Standard Deviation

In mathematics , specifically in statistics and probability , the standard deviation measures the dispersion of a set of values around their average.

In the area of probabilities , the standard deviation is a positive real number, possibly infinite, used to characterize the distribution of a real random variable around its average . In particular, the mean and standard deviation completely characterize Gaussian with a real parameter, so they are used for the set. More generally, the standard deviation, through its square, called variance , allows the characterization of Gaussian distributions in higher dimensions. These considerations are not unimportant, especially in the implementation of the central limit theorem .

In statistics , particularly in sampling theory, and in metrology , the standard deviation is trying to assess, from a random sample submitted to the dispersion of the population as a whole. We then distinguish the empirical standard deviation (bias) and standard deviation corrected empirical formula which differs from that used in probability.

Standard deviations are aware of many applications in both surveys, in physics (where they are often called RMS ( Root Mean Square ) by abuse of language), or biology. They allow in practice to account for the numerical results of an experiment repeated. Finance the standard deviation is a measure of the volatility of an asset.

•

The standard deviation is denoted by the Greek letter Sigma σ

In statistics as in probability is defined, in addition to core values , the dispersion values .

In the area of probabilities, the dispersion of a real random variable X around its mean is characterized by the variance which is calculated based on the concept of mathematical expectation .

Practically, it is the standard deviation , square root of the variance, which is used because it has the same physical dimensions as the variable. This idea also appears in signal analysis, often in relation to the concept of random process , usually as the mean square .

In descriptive statistics which deals with a finite population well known, the dispersion values as core values can be chosen arbitrarily (standard deviation, mean, range, ...).

The mathematical statistics is instead on an infinite population which can only be imperfectly known through a finite set of data . To interpret these imprecise data, it is necessary to use the notion of probability. The data is then regarded as a realization of a sample consisting of random variables . By arithmetic calculations similar to those made in descriptive statistics, it is possible to infer the realization of the sample estimates of the empirical mean and variance which are themselves random variables. The sample mean provides an unbiased estimate of the average of the probability because its expectation is equal to it. In contrast, the variance provides a biased estimate of the variance for an unbiased estimate, it must be multiplied by .

The standard deviation measures the dispersion of a set of data, such as the distribution of marks of a class. In this case, the higher the standard deviation, the lower class is homogeneous. Conversely, one may wish to have a standard deviation as wide as possible to ensure that the notes are too narrow (for example, the teacher rating of 8 to 13).

In the case of a score of 0 to 20, the minimum standard deviation is 0 (if all the pupils / students have the same note), and up to about 10 if half a 0 / 20 and the other half 20/20.

In social sciences , it is common to assume that the values are distributed according to a Gaussian (bell-shaped curve). In this case, given the mean and standard deviation to determine the range within which one finds 95% of the population.

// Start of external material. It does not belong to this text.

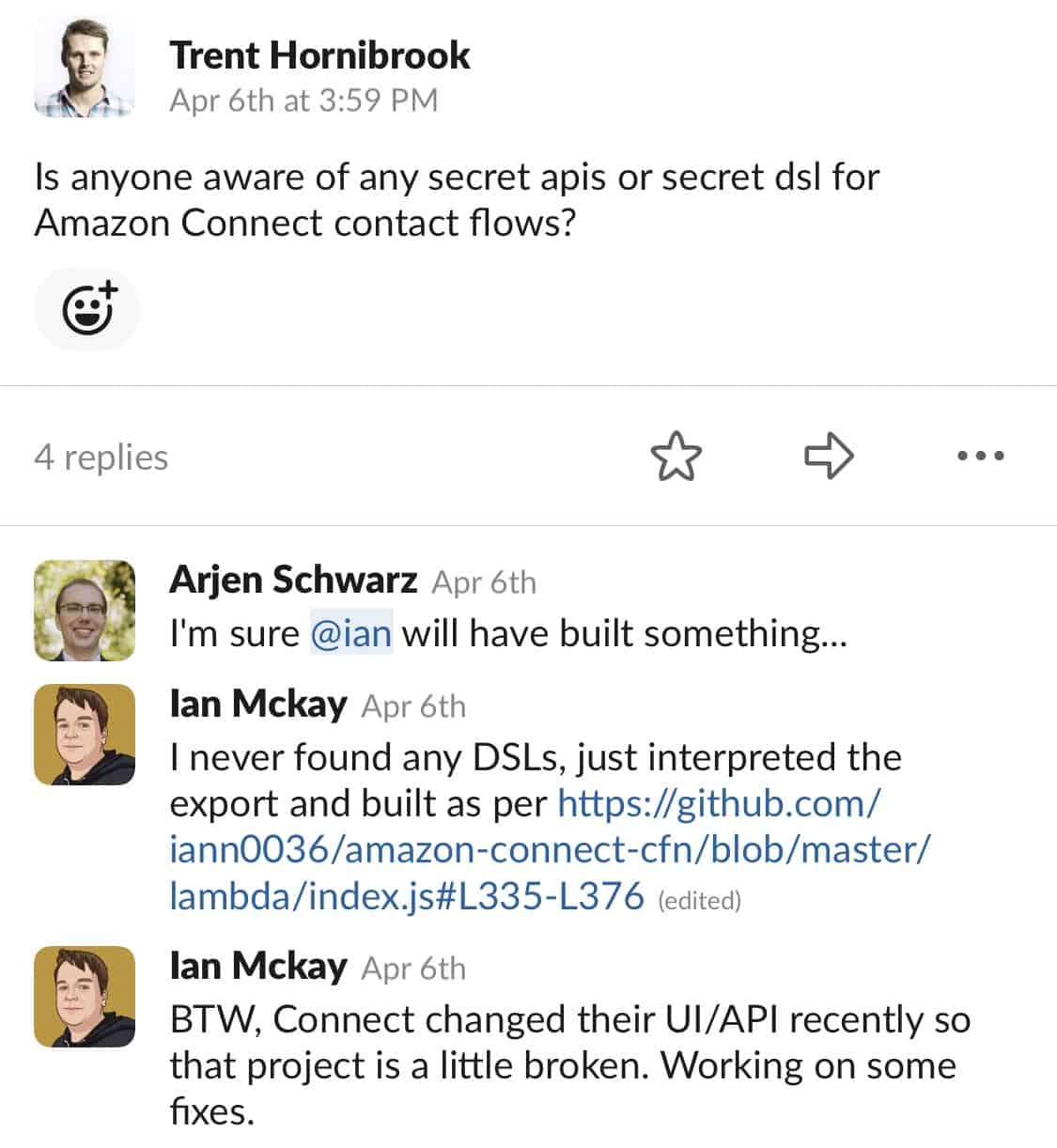The height and width of the screenshot is (1148, 1057).
Task: Add an emoji reaction to Trent's message
Action: point(86,308)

If the average is m and standard deviation σ , we find 95% of the population in the interval [ m - 2σ, m + 2σ] and found 68% of the population in the interval [ m - σ; m + σ] .

 The standard deviation is the measure of dispersion , or spread, most commonly used in statistics when we use the average to calculate a central tendency. The test measures the dispersion around the mean. Because of its close links with the mean, the standard deviation can be greatly affected if it gives a poor measure of central tendency.

 Contrary to the extent and quartiles , variance can combine all the values within a data set to obtain the measure of dispersion. Variance (symbolized by S ²) and the standard deviation (the square root of the variance, symbolized by S) are measures of dispersion most commonly used.

The variance is defined as the arithmetic mean of the squared differences between the observed and the average. It is a measure of the degree of dispersion of a data set. It is calculated as the difference in the mean square of each number by the average of a data set.

When the variable is Gaussian (distribution by a bell curve), the standard deviation to determine the population distribution around the mean value.

For example: If by convention, the standard deviation over a sample equivalent to 15 points of IQ difference, this means that two thirds of the population of age have an IQ between 85 and 115. Also on that the confidence interval of a Gaussian normal distribution.

Generally, the higher values are widely distributed, the greater the standard deviation is high. Imagine, for example, that we should separate two different sets of test results of 30 students, the notes of the first examination ranged from 31% to 98% and the second, from 82% to 93%. Given these tracts, the deviation is greater for the first review.

However, it is not always easy to assess the importance that should be the standard deviation for the data to be widely dispersed.

The importance of the standard deviation also depends on the size of the average value of data set. When you measure something in millions, having measures that approximate the average value has a different meaning if you measure the weight of two people.

For example, after measuring the annual revenue two large companies, you find a difference of 100 000 rupees , the difference is considered insignificant, whereas if you measure the weight of two people, the gap is 30 kg, the difference is considered very significant .

This is why it is sometimes useful to work in some cases, the relative standard deviation ( standard deviation obtained through the average).